Limitations of the Study
A major limitation of the study is the dichotomization of the patients’ tinnitus complaints. Due to the retrospective design of the study, there is no systematic data on tinnitus severity, frequency, and grade of handicap to the patients suffering as well as the temporal relation between tinnitus onset and hearing impairment or loss. This information would enable conclusions about the modulation of tinnitus severity by the surgical intervention and the time for maladaptive neuroplasticity to take place. Here, we see definite need for further prospective studies.
Conclusion
Our study is one of the few studies evaluating tinnitus after surgical VS removal via the retrosigmoidal-transmeatal approach showing a significant correlation between hearing outcome and postTN. Functional deafferentation of preoperative non-functional hearing and preoperative ipsilateral hearing loss are reducing the risk of postTN, while deterioration of preoperative functional hearing and preoperative tinnitus predict postTN persistence or new-onset tinnitus. This information might help the surgeons not only during the preoperative counseling and the consent of the patient but also to develop a better surgical strategy. The possibility and probability of postTN, together with the possible reduction in quality of life must be thoroughly discussed with the patient before surgery.
Ethics Statement
This study was approved by the ethics committee of the Eberhardt Karls University Tuebingen (registration no. 513/2017B02).
Author Contributions
LT contributed to the analysis and interpretation of data, statistical analysis, and writing of the first draft. JS, KM, FE, and MT contributed to the data acquisition, interpretation of data, and the review and critique of the final manuscript. GN was responsible for the conception and design, data acquisition, analysis and interpretation, statistical analysis, as well as the review and critique of the manuscript.

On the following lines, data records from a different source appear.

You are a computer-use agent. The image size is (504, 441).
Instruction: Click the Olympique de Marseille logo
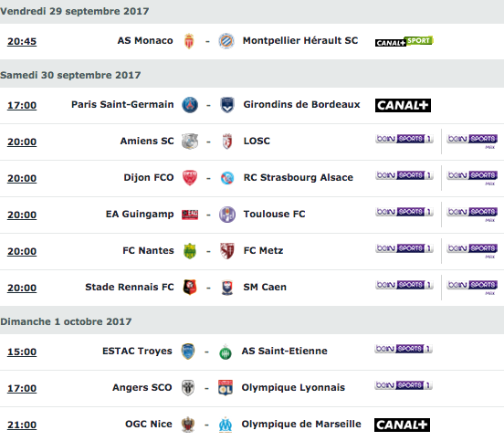pyautogui.click(x=226, y=425)
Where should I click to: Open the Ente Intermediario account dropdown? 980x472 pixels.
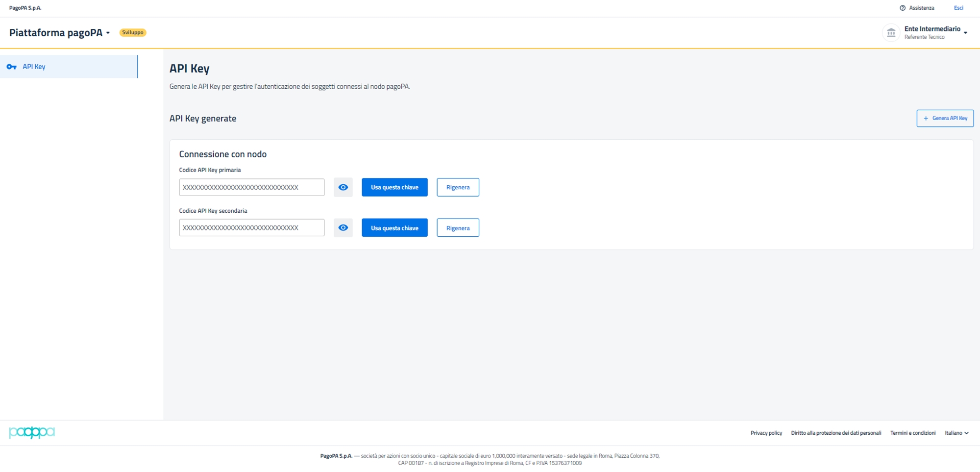point(965,33)
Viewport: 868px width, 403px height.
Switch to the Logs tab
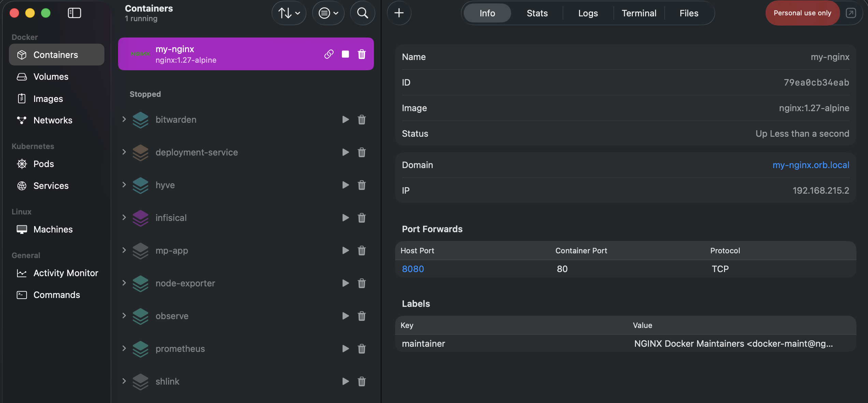588,13
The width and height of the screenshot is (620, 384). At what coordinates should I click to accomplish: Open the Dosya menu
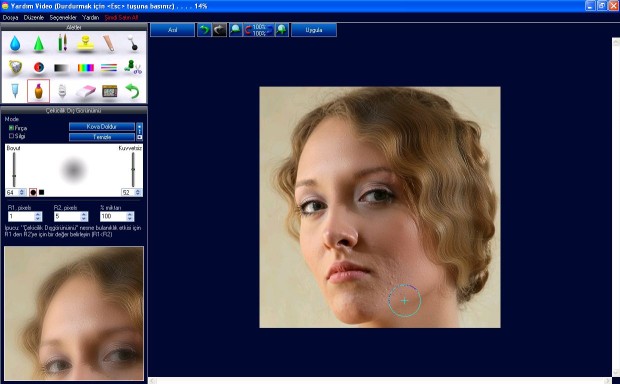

Conflict of Interest Statement
The authors declare that the research was conducted in the absence of any commercial or financial relationships that could be construed as a potential conflict of interest.
Footnotes
Funding. There was no external funding of the study. None of the authors have potential conflicts of interest to be disclosed.
Abbreviations
CI, confidence interval; ENT, ear–nose–throat; GR, Gardner and Robertson scale; LR, likelihood ratio; MRI, magnetic resonance image; NF, neurofibromatosis; OR, odds ratio; PTA, pure tone audiometry; SDS, speech discrimination score; VS, vestibular schwannoma.